ID :
21204
Thu, 09/25/2008 - 18:09
Auther :

Pyongyang Presses Seoul, Washington in Energy Aid Talks

SEOUL (Yonhap) -- Amid the stalemate in the six-party talks, South and North Korean nuclear envoys held their first meeting in two months on Sept. 19 -- the third anniversary of a multinational deal to end the communist nation's nuclear programs -- to discuss energy aid to the North.

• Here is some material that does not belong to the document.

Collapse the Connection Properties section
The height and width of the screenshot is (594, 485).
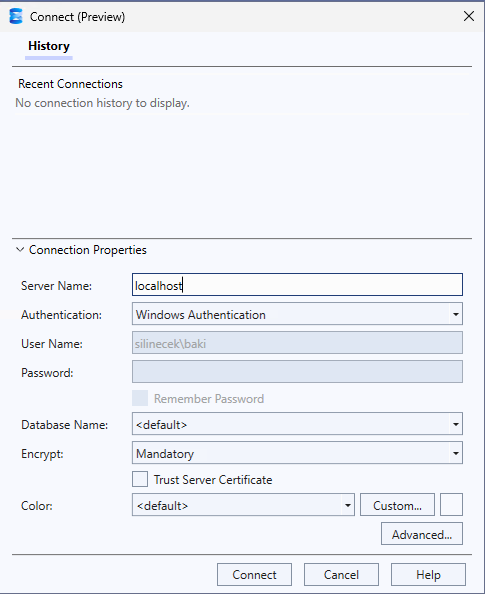click(20, 250)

But North Korean officials demanded that the U.S. stop demanding an
"unacceptable" verification regime and immediately take Pyongyang off the terror
list. North Korean officials also dismissed as complete nonsense rampant reports
on the reclusive nation's leader Kim Jong-il's latest health setbacks.
The denuclearization process is currently in a stalemate as North Korea
reportedly prepares to restart its main plutonium-producing reactor that had been
disabled under the agreements. The move is viewed as aimed at putting pressure on
the U.S. to take Pyongyang off the list of terrorism sponsors. Washington has
asked Pyongyang to first cooperate in a plan to verify its recent nuclear
declaration.
During a meeting at the truce village of Panmunjom, the North Korean envoy to the
energy talks, Hyon Hak-bong, said that his country is making "thorough
preparations" to restart its main plutonium-producing facilities in Yongbyon.
In addition, Hyon, deputy chief of the U.S. affairs bureau at the North's Foreign
Ministry, said that the latest reports on the health setbacks of leader Kim
Jong-il "are the mere sophistry of bad people who do not want our country to fare
well."
He was briefly talking to a group of South Korean reporters shortly after walking
across the inter-Korean border to attend talks on energy aid. The one-day meeting
between the two Koreas, proposed by Pyongyang, was aimed at implementing a
disarmament deal agreed upon last year at the six-way talks on Pyongyang's
nuclear program.
On Sept. 19 three years ago, North Korea signed an agreement with its dialogue
partners in the six-way talks to abandon its nuclear program in exchange for
political incentives and massive economic assistance. Its partners are South
Korea, the U.S., China, Russia and Japan.
"North Korea proposed the meeting this time," a South Korean Foreign Ministry
official said before the meeting. "The resumption of the talks is meaningful in
itself, and we will closely watch the North's stance."
The five nations promised to provide 1 million tons of heavy fuel oil or its
equivalent to the energy-starved communist state, of which nearly half has been
delivered so far. South Korea chairs an energy aid working group under the
six-party framework.
The North agreed to complete the disabling of the Yonbyon reactor by October,
while the other nations are committed to wrapping up the delivery of fuel oil and
energy-related equipment by the same month.
North Korea announced on Aug. 26 that it had halted the disabling of the reactor
and planned to restore it. Less than a week later, the North took equipment out
of storage in what was seen as the initial steps to reactivate the reactor, which
had been disabled under its compromise with the other six-party partners.
He emphasized that the North submitted a list detailing its nuclear activity as
agreed in the Oct. 3 agreement last year and completed about 90 percent of the
disabling. But the U.S. has yet to provide promised political incentives,
especially the removal from the list, he said.
Hyon called it a breach of the six-way agreement, which is based on the principle
of action-for-action. "The U.S. is seeking to visit (nuclear) sites at random
without prior notice, collect samples, and analyze them with related equipment.
It means coercive inspection," he claimed.
He said Washington's request is reminiscent of its pre-war activity in Iraq.
"Look at Iraq. The U.S. ransacked Iraq, even its presidential palace, arguing
weapons of mass destruction exist there based on false intelligence reports," he
pointed out. "After all, the U.S. invaded Iraq. It is a serious matter. The
fundamental problem lies here."
Hyon's South Korean counterpart, Hwang Joon-kook, expressed worries that the
denuclearization process is taking a backward step. "We expect the verification
issue to make progress and the disabling and the energy aid to be implemented as
planned," said Hwang, director general of the South Korean Foreign Ministry's
North Korean nuclear issue bureau.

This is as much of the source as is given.